───── Study text

Skip to main content
Premium Trial:

Request an Annual Quote

SARS-CoV-2 Sequence Analysis Points to Extensive Within-Host Viral Diversity

NEW YORK – Individuals with COVID-19 may carry a collection of SARS-CoV-2 viruses with a range of potentially informative genetic variants, according to a new genome sequence-based analysis by a Case Western Reserve University-led team.

"Our work brings attention to the complexity of infectious diseases that is often oversimplified when considering only the most abundant virus in an infection, and we demonstrate the importance of examining the variations that are historically considered noise," first author Ernest Chan, bioinformatics core director at Case Western Reserve School of Medicine's Cleveland Institute for Computational Biology, said in a statement.

More than 1.8 million SARS-CoV-2 genomes were housed in international sequence databases by the spring of 2021, the team noted, and ongoing research has illustrated the extent to which the increasingly diverse forms of SARS-CoV-2 that have evolved appear to impact everything from its transmissibility and ability to dodge vaccine protection to COVID-19 severity and the accuracy of diagnostic tests.

For a paper appearing in PLOS Genetics on Friday, the researchers did whole-genome sequencing on more than 250 SARS-CoV-2 isolates from patients or healthcare workers in the VA Northeast Ohio Healthcare System, analyzing the sequences alongside 110 additional SARS-CoV-2 genomes reported in international sequence repositories such as NextStrain and the "Global Initiative on Sharing All Influenza Data" (GISAID).

"Data provided through [GISAID] and NextStrain provides a continuously updating report on SARS-CoV-2 lineage classification and illustrates that an apparently low mutation rate is no guarantee that the virus will exhibit limited capacity for variation, particularly once it has become so widely dispersed through millions of infections a day," the authors explained, adding that "[a] further potential source of sequence complexity includes involvement of more than one variant in an individual infection."

By incorporating ambiguity code data for previously reported viral sequences, the researchers saw "significant within-host infection diversity," with complex SARS-CoV-2 sequence collections infecting and being passed between individuals. Their results pointed to multiple versions of SARS-CoV-2 in each of the COVID-19 cases considered.

By digging into these heterogeneous viral mixtures, the group got a glimpse at SARS-CoV-2 evolution within the context of COVID-19 dynamics and viral transmission events.

From these and other results, the researchers argued that consensus genome sequence reporting may inadvertently miss the full viral diversity involved in individual COVID-19 infections, while potentially underestimating the complexity behind the transmission of SARS-CoV-2 strains and variants.

"Our work brings attention to the complexity of infectious diseases that is often over-simplified when considering only the most abundant virus in an infection, and we demonstrate the importance of examining the variations that are historically considered noise," Chan said, noting that "genetic variants observed in low frequency in SARS-CoV-2 infections can be early indicators of new strains responsible for later transmission surges."

More generally, the authors explained, "[a]dequately addressing the under-reporting of infection complexity represented in data repositories has significant potential to alter vitally important characteristics of infectious diseases, including assessment of drug treatment efficacy and resistance and vaccine escape."

Even so, they cautioned that the SARS-CoV-2 conclusions in the current study are based on a small set of COVID-19 cases, which did not allow for more detailed analyses on heterogeneous viral mixtures in specific patient subgroups, such as individuals with distinct genetic susceptibilities, treatment histories, or varying infection lengths and experiences.

──────────
───── Data extract

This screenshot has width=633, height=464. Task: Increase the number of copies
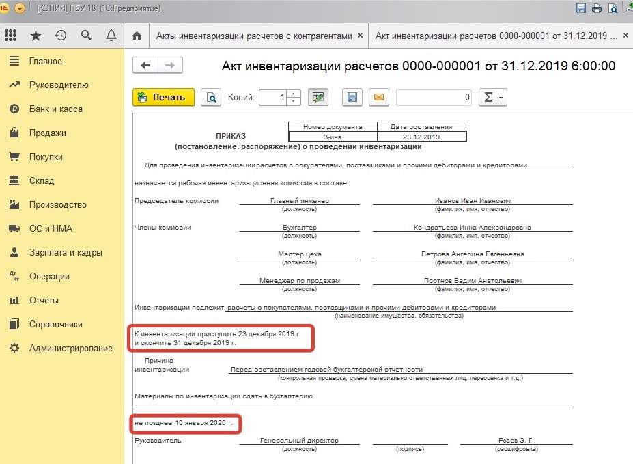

──────────
───── Data extract

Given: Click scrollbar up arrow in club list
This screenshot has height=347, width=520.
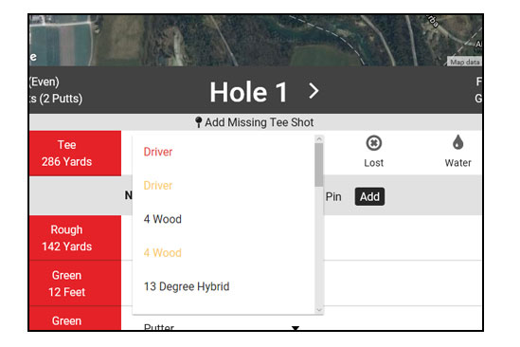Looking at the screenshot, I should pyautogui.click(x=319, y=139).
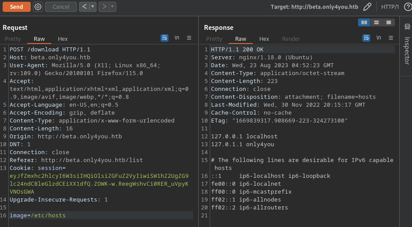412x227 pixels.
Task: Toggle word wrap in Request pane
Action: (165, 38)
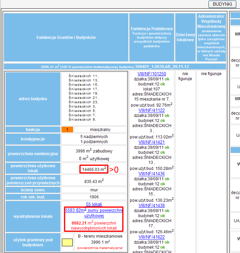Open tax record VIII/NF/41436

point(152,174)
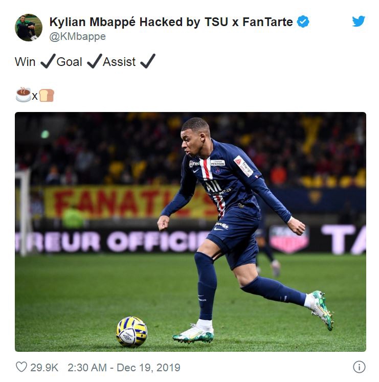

──────────

## Problems to solve
1. Restate word for word the passage of the SARS-CoV-2 article starting with "Skip to main" and going on through "in a statement.".
2. According to the SARS-CoV-2 article, in which journal did the researchers' paper appear?
The records come from a separate source unrelated to the SARS-CoV-2 article.

## Answers
1.
Skip to main content
Premium Trial:

Request an Annual Quote

SARS-CoV-2 Sequence Analysis Points to Extensive Within-Host Viral Diversity

NEW YORK – Individuals with COVID-19 may carry a collection of SARS-CoV-2 viruses with a range of potentially informative genetic variants, according to a new genome sequence-based analysis by a Case Western Reserve University-led team.

"Our work brings attention to the complexity of infectious diseases that is often oversimplified when considering only the most abundant virus in an infection, and we demonstrate the importance of examining the variations that are historically considered noise," first author Ernest Chan, bioinformatics core director at Case Western Reserve School of Medicine's Cleveland Institute for Computational Biology, said in a statement.

2. PLOS Genetics